● **EXCERPT**:
WPCNR DOWNTOWN DAILY.  By John F. Bailey. June 5, 2024 UPDATED 11:50 A.M  12:10 EDT:

The City of White Plains launched its search for downtown business owners and persons of interest with ideas and projects for its Downtown Revitalization Initiative  Tuesday afternoon  in  City Hall

Over 30 persons packed the Common Council Chamber to hear about the $10 Million grant the city Downtown Revitalization Initiative that seeks to find private owners of business and companies to suggest projects under $100,000 and larger projects over $100,000 to be built in the downtown.

You can see his remarks here:

Dr. Kevin Dwarka, Land Use & Economic Consultant of Nelson Pope Voorhis with offices in Suffern and Melville, the City of White Plains Consultant firm in the first public presentation of the program introduced the program to the overflow audience, consisting of mostly business owners in the White Plains Downtown.

He explained his consulting firm was available to aid business owners in formulating their proposals.

In the video above, Dr. Dwarka said exact specifications of the program were expected in July at which time specifics of what business owners or assuming possible developers needed to submit their possible projects would be available.

Dr. Dwarka said the City of White Plains at this time would decide what projects under $100,000 would be chosen to be submitted to the state for approval.

A Local Planning Committee has already been set up by the City to sort out  and choose major projects contenders  and presumably follow a policy for what they wanted to see  in larger projects (after submission) for the larger projects over $100,000.

Dwarka at this stage of the meeting  indicated the city would decide on the smaller (under $100,000) projects. A representative told me the Local Planning Committee would decide on what projects big and small would be selected.

The business owners and presumably urban builders would have to invest 25% of the cost of their plans, and finance the rest of the project with their own money, with the state reimbursing them after the project is completed.

This would indicate for business owners based in the downtown, if their project was say under $100,000 they would have to finance the project in its entirety with 100% reimbursement on completion.

● **DATASET EXCERPTS**:

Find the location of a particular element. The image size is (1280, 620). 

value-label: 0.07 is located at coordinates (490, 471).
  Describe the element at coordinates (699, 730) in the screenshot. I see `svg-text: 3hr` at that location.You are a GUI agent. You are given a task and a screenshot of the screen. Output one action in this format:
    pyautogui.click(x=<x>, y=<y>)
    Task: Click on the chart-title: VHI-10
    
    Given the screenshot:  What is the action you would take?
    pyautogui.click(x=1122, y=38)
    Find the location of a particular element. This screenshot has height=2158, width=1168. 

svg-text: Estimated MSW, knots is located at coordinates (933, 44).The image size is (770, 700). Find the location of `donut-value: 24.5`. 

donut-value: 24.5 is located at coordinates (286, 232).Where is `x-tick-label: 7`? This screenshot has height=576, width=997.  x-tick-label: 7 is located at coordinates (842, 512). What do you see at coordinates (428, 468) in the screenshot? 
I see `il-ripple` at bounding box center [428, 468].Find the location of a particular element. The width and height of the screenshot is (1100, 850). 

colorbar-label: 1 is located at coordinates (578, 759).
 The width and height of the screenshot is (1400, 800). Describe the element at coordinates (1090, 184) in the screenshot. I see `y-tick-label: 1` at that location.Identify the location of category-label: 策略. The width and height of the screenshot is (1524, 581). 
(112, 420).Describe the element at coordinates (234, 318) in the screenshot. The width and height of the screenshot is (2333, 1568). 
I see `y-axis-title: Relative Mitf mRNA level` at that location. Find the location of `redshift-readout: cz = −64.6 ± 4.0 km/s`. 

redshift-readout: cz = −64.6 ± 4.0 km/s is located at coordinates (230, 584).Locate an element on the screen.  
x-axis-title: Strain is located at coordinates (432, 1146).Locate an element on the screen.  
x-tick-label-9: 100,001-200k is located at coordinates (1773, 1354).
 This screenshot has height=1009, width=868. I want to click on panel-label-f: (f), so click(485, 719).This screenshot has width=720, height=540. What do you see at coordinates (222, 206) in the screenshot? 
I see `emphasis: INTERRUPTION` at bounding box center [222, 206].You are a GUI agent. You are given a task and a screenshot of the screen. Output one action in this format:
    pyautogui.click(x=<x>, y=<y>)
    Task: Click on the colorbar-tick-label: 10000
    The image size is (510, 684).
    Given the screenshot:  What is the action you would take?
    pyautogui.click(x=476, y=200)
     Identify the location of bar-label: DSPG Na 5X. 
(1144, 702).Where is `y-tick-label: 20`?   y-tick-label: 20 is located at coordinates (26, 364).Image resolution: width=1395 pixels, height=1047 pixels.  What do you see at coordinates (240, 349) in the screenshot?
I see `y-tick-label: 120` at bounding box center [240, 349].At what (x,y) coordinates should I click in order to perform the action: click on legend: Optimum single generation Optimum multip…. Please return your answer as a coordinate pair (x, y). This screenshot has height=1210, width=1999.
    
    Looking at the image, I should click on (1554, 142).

● **WORK INSTRUCTION 1**: Transcribe the Downtown Revitalization Initiative article from the words that contain "A Local Planning" through the end of "would be selected.".
● **WORK INSTRUCTION 2**:
Answer these from the Downtown Revitalization Initiative article:
(a) How many people packed the Common Council Chamber?
(b) Which firm is Dr. Kevin Dwarka with?
(c) When did Dr. Dwarka say the program's exact specifications were expected?
The lines placed after the Downtown Revitalization Initiative article are separate material and not part of it.

● **OUTPUT 1**:
A Local Planning Committee has already been set up by the City to sort out  and choose major projects contenders  and presumably follow a policy for what they wanted to see  in larger projects (after submission) for the larger projects over $100,000.

Dwarka at this stage of the meeting  indicated the city would decide on the smaller (under $100,000) projects. A representative told me the Local Planning Committee would decide on what projects big and small would be selected.

● **OUTPUT 2**:
(a) Over 30 people.
(b) Nelson Pope Voorhis.
(c) In July.